◆ **REQUIRED WORK**:
A – Reproduce word for word the passage on selecting test cases between "When people write" and "contain the correct information.", inclusive.
B – Resume the passage on selecting test cases from the point where it stops.

◆ **SELECTED PASSAGE**:

Three Tips That Help Us to Select Our Test Cases

1. Don’t Try to Minimize the Number of Test Cases

When people write their first unit tests, they typically write test cases that try to assert too many things. For example, these test cases might:

  • Verify the interactions that happened between the system under test and a mock.
  • Ensure that the objects passed to the mock objects contain the correct information.
  • Verify that the tested method returns the correct information.

For example, if we have to verify that the save() method of the TaskService class is working as expected, and we want to minimize the number of our unit tests, the source code of our test class might look as follows (the test case is highlighted):

@RunWith(HierarchicalContextRunner.class)
public class TaskServiceTest {
 
    private TaskRepository repository;
    private TaskService service;
     
    @Before
    public void configureSUT() {
        repository = mock(TaskRepository.class);
        service = new TaskService(repository);
    }
	
	public class Save {
	
		TaskFormDTO input;
	
		@Before
		public void configureTestCase() {
			input = createInput();
			returnCreatedTask(input);
		}
		
		private TaskFormDTO createInput() {
			TaskFormDTO input = new TaskFormDTO();
			input.setTitle("title");
			input.setDescription("description");
			return input;
		}
		
		private void returnCreatedTask(TaskFormDTO input) {
			Task created = new TaskBuilder()
					.withId(1L)
					.withCreator(4L)
					.withTitle("title")
					.withDescription("description")
					.withStatusOpen()

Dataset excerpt
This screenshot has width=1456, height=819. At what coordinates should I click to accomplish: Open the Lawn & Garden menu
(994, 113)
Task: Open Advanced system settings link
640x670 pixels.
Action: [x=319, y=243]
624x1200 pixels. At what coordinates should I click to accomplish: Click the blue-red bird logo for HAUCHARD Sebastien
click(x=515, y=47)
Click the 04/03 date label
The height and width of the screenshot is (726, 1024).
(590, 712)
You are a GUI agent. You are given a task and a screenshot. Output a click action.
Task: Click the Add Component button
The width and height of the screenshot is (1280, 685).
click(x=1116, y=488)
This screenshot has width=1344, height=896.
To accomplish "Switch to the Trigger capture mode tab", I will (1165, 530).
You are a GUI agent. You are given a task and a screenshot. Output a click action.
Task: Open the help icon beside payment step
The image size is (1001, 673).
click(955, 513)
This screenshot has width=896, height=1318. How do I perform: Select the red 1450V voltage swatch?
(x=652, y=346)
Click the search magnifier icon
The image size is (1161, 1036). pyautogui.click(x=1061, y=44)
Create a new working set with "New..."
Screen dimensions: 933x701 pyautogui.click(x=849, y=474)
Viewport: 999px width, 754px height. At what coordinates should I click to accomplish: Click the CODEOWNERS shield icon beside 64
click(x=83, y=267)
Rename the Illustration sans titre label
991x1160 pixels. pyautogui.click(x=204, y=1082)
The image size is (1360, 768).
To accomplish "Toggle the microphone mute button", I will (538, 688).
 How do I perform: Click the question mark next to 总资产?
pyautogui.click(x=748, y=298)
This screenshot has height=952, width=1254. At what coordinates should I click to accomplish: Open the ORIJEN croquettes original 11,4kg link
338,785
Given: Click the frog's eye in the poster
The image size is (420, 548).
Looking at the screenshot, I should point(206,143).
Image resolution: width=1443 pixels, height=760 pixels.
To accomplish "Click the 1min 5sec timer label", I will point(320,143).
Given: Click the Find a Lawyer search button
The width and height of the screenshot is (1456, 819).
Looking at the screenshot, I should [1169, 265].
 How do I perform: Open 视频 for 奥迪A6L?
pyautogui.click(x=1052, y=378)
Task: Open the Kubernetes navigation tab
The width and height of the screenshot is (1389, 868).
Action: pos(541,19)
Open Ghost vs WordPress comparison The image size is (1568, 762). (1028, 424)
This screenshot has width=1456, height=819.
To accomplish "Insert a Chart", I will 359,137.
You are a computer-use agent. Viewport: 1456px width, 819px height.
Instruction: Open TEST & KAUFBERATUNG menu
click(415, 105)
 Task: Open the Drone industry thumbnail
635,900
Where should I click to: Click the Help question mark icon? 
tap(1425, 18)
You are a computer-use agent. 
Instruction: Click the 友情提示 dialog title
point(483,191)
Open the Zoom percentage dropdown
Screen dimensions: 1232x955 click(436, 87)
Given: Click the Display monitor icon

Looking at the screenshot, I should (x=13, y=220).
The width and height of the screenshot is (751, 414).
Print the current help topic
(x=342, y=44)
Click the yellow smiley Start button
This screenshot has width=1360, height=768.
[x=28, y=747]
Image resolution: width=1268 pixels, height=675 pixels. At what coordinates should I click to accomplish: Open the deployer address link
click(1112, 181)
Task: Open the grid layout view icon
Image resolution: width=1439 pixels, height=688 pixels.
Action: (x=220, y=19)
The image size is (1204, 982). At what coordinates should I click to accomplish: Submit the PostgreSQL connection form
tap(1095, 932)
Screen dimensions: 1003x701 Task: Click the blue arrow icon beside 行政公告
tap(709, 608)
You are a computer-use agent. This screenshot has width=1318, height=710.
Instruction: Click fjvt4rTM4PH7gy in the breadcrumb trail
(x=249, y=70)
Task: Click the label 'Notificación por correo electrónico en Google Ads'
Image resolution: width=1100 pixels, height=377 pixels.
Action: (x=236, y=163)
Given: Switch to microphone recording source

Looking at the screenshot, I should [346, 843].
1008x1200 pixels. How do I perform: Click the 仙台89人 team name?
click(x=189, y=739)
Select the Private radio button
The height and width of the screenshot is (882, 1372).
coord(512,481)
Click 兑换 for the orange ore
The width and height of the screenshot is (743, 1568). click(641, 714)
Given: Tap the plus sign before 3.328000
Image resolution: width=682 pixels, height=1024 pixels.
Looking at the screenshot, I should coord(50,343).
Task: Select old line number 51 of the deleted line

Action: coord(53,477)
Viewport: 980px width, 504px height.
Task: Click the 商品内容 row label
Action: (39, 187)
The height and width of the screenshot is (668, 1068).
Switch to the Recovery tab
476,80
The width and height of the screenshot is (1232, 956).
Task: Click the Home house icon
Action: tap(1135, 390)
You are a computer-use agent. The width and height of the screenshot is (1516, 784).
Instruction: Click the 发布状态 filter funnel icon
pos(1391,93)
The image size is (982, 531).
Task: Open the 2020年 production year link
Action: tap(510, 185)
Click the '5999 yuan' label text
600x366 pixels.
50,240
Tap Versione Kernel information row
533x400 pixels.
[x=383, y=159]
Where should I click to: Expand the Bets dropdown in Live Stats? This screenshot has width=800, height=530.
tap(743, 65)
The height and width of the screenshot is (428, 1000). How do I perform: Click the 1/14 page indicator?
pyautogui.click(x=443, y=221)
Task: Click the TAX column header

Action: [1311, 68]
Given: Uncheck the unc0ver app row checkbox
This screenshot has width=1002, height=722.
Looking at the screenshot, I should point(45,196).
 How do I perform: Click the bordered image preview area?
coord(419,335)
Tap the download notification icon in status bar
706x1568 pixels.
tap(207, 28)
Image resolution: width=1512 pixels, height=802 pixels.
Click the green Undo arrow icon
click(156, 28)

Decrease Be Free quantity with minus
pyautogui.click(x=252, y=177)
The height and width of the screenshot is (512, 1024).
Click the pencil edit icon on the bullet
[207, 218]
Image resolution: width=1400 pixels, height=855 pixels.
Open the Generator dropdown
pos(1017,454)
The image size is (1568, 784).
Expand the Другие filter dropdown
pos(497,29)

◆ **ANSWERS TO THE PROBLEMS**:
A –
When people write their first unit tests, they typically write test cases that try to assert too many things. For example, these test cases might:

  • Verify the interactions that happened between the system under test and a mock.
  • Ensure that the objects passed to the mock objects contain the correct information.

B –
					.build();
			given(repository.save(input)).willReturn(created);
		}
		
		@Test
		public void shouldCreateNewTaskAndReturnInformationOfCreatedTask() {
			Task returned = service.save(input);
			
			verify(repository, times(1)).save(assertArg(t -> {
					assertThat(t.getTitle()).isEqualTo("title");
					assertThat(t.getDescription()).isEqualTo("description");
			}));
			
			assertThat(returned.getId()).isEqualByComparingTo(1L);
			
			assertThat(returned.getAssignee()).isNull();
			assertThat(returned.getCloser()).isNull();
			assertThat(returned.getCreator().getId())
					.isEqualByComparingTo(4L);
			
			assertThat(returned.getDescription()).isEqualTo("description");
			assertThat(returned.getTitle()).isEqualTo("title");
			
			assertThat(returned.getStatus()).isEqualTo(TaskStatus.OPEN);
			assertThat(returned.getResolution()).isNull();
		}
	}
}

This test case has three problems:

First, it is “impossible” to figure out short and descriptive name for it. A good test name must describe the expected result, but we cannot really do it because our test verifies too many things.

Second, our test case is hard to read and maintain. The problem is that our test doesn’t have a clear goal and that is why our test is a lot longer than it should be.

Third, our test case can fail for multiple reasons. One of the reasons why we write unit tests is that we want to either acquire or share information about the tested unit. The problem is that because our test can fail because of multiple reasons, we don’t necessarily get all the the information we need when it fails.

For example, if our test fails because of the id of the returned task is not correct, we have no idea if the other properties of the returned task are correct. It is possible that after we have fixed our code, our test case fails again because the other properties of the returned task are not correct. This is a total waste of time because we might have to run our test case multiple times before it passes.

It is clear that we shouldn’t write tests that have too many assertions. Some people claim that one unit test should have only one assertion. However, I think that it is a bit too extreme. Typically I follow the advice found from this comment (by Roy Osherove)

My guideline is usually that you test one logical CONCEPT per test. you can have multiple asserts on the same *object*. they will usually be the same concept being tested.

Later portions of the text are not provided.